Let $f$ be a non-vanishing holomorphic on the unit disk $D$. Suppose $|f|$ converges to a measure $\mu$ on $\partial D$ as $|z|\rightarrow 1$, in the sense that $$ \int_{\partial D} |f(r z)| \phi(z) dz \rightarrow \int_{\partial D} \phi(z) d\mu(z) $$ as $r\rightarrow 1$ for each continuous function $\phi$ on $\partial D$ (here the first integral is with respect to uniform measure on $\partial D$). If $\tilde f$ is another non-vanishing holomorphic function such that $|\tilde f|$ converges to the same measure $\mu$, must it hold that $f = \tilde f$?
I know that this holds if the boundary data for $|f|$ is continuous, as in this case $\log|\tilde f / f|$ is a harmonic function which vanishes on the boundary, so must be identically 0. However, I am not sure how to generalize the result to measure-valued boundary data.
I do not need a full proof---a reference indicating that this is true of false would suffice.

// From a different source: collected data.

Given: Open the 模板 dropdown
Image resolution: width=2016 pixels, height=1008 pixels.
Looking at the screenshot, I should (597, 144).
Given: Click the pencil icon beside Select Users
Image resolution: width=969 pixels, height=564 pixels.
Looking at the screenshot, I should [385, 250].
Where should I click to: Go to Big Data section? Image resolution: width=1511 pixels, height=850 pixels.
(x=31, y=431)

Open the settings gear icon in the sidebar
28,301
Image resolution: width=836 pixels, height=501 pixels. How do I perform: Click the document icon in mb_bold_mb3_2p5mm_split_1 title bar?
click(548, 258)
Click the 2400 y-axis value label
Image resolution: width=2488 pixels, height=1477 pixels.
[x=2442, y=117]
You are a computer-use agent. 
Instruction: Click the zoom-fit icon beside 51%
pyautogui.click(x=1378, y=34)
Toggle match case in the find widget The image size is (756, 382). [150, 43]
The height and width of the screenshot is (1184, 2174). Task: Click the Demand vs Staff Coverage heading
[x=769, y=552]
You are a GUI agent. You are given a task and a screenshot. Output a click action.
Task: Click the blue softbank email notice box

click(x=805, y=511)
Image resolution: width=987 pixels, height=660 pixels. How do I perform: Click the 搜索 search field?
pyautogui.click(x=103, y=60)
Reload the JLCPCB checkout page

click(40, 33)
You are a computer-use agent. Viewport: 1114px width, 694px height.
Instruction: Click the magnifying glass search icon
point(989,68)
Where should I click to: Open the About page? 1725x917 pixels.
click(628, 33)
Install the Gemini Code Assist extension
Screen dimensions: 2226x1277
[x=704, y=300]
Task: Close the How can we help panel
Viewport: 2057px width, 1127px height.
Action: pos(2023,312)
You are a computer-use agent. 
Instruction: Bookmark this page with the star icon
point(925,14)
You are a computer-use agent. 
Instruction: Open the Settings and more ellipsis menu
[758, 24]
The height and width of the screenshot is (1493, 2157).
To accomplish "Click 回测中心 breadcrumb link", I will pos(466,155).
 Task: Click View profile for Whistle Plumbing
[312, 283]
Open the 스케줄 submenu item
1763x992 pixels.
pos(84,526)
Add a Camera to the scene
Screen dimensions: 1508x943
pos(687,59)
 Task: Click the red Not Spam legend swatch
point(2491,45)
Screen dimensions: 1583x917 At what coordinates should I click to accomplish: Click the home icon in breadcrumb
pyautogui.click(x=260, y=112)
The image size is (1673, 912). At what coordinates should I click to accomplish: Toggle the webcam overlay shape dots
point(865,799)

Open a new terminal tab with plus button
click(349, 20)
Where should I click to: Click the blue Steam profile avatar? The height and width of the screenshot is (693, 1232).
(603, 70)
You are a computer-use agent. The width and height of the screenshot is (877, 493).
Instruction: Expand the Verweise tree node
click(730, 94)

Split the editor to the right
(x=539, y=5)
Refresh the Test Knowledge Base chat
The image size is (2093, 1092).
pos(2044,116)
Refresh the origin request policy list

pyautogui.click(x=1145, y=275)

Presumable, you meant $f=\tilde f$ up to a unimodular factor. The answer is still no, however. Let $f$ be a singular inner function. Then $|f(rz)|\to 1$ a.e. as $r\to 1^-$, and $|f|\le 1$ everywhere. By the dominated convergence theorem, $|f |\to 1$ in the sense of $L^1$ convergence, and a fortiori as a measure. Thus, $ f$ shares the boundary values of $|f|$ with $\tilde f(z)\equiv 1$. (And with all other singular inner functions.)
You may be interested in the inner-outer factorization.